Il noto semiologo Noam Chomsky, tra i più noti intellettuali americani viventi (85 anni), ospite del Festival della Scienza in corso a Roma, ha denunciato la guerra mondiale in corso tra i ricchi e potenti contro i poveri ed emarginati. Tesi per altro ben documentata in un recente libro di Luciano Gallino sul tema la vera lotta di classe.
Chomsky cita un recente rapporto di Oxfam, Oxford Committee for Femine Relief che si occupa di sconfiggere la povertà e le ingiustizie nel mondo, secondo cui 85 persone (esseri umani) ricche guadagnano ogni anno quanto tre miliardi e mezzo di individui (esseri umani), mentre il70% della popolazione americana non ha possibilità di intervenire su come vengano prese le decisioni politiche, semplicemente perché sono povere.
Ma chi sono i padroni dell’umanità? Ci ricorda Chomsky che sono finanzieri, banchieri, capitani di industria, burocrati, che decidono le sorti dei singoli paesi nel chiuso delle loro stanze senza confronto con l’opinione pubblica, aiutati da intellettuali organici e subalterni.
Ma cosa si può fare – viene chiesto al celebre linguista – di fronte a ciò che sta accadendo? Ecco la risposta: «Bisogna sovvertire il sistema di potere attuale e attribuire di nuovo alla collettività e all’opinione pubblica la capacità di incidere su come verranno prese le decisioni».
Chomsky, da vero dissidente, non smette però di avere fiducia nell’umanità e nella forza degli intellettuali e della democrazia. Fiducia, sì fiducia negli uomini, e soprattutto nell’intelligenza della cultura.

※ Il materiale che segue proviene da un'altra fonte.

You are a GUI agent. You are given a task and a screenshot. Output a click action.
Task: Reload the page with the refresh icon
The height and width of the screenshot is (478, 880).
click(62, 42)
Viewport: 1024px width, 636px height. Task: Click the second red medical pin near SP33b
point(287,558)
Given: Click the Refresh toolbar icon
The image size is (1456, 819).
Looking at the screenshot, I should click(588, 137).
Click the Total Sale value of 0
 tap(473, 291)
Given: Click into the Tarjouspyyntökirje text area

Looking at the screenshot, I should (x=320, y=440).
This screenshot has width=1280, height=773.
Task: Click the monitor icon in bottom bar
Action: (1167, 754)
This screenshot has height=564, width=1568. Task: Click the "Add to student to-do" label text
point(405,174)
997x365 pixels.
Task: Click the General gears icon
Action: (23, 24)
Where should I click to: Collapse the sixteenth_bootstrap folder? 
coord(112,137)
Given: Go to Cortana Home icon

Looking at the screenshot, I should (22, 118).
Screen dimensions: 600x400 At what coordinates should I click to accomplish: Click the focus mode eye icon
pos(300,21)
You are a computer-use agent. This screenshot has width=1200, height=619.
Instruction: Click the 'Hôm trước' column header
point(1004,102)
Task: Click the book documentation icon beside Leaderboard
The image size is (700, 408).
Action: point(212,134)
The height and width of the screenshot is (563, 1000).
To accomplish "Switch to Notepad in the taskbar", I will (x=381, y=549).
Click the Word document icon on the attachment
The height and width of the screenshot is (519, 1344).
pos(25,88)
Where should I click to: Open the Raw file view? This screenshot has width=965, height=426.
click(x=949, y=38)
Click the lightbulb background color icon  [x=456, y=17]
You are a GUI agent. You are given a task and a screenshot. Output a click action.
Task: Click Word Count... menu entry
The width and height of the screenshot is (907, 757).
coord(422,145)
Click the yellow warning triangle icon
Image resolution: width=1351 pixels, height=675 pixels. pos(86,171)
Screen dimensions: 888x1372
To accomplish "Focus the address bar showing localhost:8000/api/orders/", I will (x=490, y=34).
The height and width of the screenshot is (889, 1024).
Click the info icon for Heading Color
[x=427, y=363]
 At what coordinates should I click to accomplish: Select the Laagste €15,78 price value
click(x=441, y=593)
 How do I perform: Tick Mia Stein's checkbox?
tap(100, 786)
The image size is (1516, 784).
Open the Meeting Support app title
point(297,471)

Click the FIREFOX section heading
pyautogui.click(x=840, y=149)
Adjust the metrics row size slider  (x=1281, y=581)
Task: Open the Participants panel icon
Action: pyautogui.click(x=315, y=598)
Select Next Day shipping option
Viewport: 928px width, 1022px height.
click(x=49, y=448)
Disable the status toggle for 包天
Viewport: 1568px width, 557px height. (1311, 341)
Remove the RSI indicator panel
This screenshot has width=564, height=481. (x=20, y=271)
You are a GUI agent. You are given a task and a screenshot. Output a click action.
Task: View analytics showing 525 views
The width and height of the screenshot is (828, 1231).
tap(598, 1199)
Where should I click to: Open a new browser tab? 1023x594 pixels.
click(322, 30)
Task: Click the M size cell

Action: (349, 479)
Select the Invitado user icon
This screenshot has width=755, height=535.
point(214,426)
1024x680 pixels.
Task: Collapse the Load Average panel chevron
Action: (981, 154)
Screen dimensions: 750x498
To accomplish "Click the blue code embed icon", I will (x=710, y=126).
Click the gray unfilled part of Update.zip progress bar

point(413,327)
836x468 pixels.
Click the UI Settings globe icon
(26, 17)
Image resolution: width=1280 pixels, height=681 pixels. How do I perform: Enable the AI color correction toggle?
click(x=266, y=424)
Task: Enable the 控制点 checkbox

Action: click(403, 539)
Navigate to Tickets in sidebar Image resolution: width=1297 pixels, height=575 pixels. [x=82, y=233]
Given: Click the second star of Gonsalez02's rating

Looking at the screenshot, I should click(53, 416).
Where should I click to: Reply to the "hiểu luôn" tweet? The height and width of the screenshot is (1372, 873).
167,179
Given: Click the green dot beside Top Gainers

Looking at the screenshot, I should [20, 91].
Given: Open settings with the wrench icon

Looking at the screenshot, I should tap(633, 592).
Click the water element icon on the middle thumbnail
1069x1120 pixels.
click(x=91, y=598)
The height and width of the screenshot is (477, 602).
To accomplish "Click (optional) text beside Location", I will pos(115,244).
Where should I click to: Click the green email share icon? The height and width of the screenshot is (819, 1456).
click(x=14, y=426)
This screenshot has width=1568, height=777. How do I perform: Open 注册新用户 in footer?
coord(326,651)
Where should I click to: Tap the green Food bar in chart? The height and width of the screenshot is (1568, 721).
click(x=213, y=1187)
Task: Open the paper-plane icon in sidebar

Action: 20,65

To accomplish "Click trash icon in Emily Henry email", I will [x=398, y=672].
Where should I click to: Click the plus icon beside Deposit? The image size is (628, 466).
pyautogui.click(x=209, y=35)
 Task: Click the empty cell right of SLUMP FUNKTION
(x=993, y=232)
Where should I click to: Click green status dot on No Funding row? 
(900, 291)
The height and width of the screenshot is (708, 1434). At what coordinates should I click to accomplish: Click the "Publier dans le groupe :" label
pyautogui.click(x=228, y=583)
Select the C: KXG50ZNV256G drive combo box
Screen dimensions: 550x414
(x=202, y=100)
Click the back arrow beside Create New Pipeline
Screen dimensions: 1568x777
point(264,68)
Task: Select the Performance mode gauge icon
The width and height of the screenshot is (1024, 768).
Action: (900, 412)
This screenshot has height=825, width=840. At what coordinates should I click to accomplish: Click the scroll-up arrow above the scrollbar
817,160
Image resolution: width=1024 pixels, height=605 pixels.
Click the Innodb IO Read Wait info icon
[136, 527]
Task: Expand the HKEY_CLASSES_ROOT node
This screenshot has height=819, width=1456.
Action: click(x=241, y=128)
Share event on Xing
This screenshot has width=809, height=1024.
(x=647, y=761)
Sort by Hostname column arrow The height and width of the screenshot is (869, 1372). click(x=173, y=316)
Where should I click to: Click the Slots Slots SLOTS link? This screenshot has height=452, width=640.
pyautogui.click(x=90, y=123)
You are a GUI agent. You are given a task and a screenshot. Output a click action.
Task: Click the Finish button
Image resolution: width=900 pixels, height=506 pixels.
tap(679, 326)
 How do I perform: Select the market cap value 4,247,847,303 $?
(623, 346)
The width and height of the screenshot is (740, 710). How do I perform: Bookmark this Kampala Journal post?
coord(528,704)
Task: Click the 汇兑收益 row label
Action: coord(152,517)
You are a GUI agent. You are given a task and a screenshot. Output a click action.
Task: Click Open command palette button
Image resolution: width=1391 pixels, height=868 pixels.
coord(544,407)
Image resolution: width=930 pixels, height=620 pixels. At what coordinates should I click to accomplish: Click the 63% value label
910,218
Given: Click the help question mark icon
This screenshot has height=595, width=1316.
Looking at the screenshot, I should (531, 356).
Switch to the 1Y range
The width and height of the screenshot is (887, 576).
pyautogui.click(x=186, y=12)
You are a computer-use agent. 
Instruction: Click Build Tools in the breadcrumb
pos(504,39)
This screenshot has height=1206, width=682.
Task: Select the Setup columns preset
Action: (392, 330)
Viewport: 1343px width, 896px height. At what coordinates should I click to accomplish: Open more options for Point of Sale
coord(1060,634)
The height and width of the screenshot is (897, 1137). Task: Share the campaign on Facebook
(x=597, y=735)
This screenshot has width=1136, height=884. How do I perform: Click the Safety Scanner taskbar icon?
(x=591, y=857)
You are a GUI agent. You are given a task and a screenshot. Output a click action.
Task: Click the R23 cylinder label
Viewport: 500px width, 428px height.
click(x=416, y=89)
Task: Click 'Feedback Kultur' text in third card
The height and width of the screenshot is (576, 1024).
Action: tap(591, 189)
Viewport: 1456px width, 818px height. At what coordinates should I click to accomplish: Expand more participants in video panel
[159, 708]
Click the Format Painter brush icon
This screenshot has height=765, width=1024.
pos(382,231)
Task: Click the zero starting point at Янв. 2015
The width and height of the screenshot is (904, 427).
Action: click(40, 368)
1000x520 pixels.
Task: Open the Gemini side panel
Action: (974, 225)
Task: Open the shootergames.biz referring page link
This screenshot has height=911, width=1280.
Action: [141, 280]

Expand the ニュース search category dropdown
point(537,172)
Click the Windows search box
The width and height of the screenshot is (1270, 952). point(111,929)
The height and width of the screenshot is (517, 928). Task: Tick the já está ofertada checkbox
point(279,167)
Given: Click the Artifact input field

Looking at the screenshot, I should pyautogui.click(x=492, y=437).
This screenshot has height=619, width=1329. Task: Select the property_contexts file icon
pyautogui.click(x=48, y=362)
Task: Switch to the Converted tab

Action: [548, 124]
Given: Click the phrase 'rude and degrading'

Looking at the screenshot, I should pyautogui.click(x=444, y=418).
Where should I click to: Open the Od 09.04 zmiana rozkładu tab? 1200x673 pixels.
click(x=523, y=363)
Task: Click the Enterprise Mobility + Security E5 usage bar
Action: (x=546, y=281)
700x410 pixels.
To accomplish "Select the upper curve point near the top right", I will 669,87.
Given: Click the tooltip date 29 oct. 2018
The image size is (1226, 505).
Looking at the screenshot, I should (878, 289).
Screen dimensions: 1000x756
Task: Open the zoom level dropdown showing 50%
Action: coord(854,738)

Non si cambia nulla cavalcando la sfiducia e la disperazione, l’ignoranza e l’egoismo personale, la xenofobia, il razzismo, la volgarità, il turpiloquio, predicando il populismo.
Rivoluzione significa cambiamento lavorando per accrescere gli spazi della democrazie e della partecipazione, contrastando la violenza dei ricchi come quella degli sciocchi che giocano con le “molotov” ritenendo di essere dei veri rivoluzionari mentre sono invece dei poveretti isolati e frustrati come la storia insegna.
In pari tempo vanno chiamati in causa quei dirigenti di partiti che si ritengono depositari della virtù della nuova politica, mostrando facce sorridenti, spiritose, “moderne”, mentre rischiano di essere le nuove fotocopie delle vecchie fattucchiere circolate nei palazzi del potere in Italia in questi ultimi trent’anni, che nessun maquillage può nascondere.
L’unico accordo vero da rivendicare e possibilmente attuare attraverso la lotta delle masse è quello sull’attuazione della nostra Costituzione nella quale è tutto previsto a partire dal fondamentale principio dell’uguaglianza.
È piuttosto singolare che l’uomo (diciamo il giovanotto scelto a furor di popolo come leader del Pd) acerrimo nemico dei “caminetti” oggi ci dica: «Prendere o lasciare quello deciso tra me e Berlusconi» in una stanza del Nazareno.
È vero che si tratta di una legge elettorale per cancellare la vergogna del Porcellum, ma da quella che si sceglie dipende la formazione del Parlamento, delle sue funzioni, del modo come vengono scelti gli eletti, dal ruolo che si intende attribuire al governo, dal coinvolgimento del «popolo sovrano».
Non sono dettagli come qualcuno sbrigativamente vorrebbe far credere.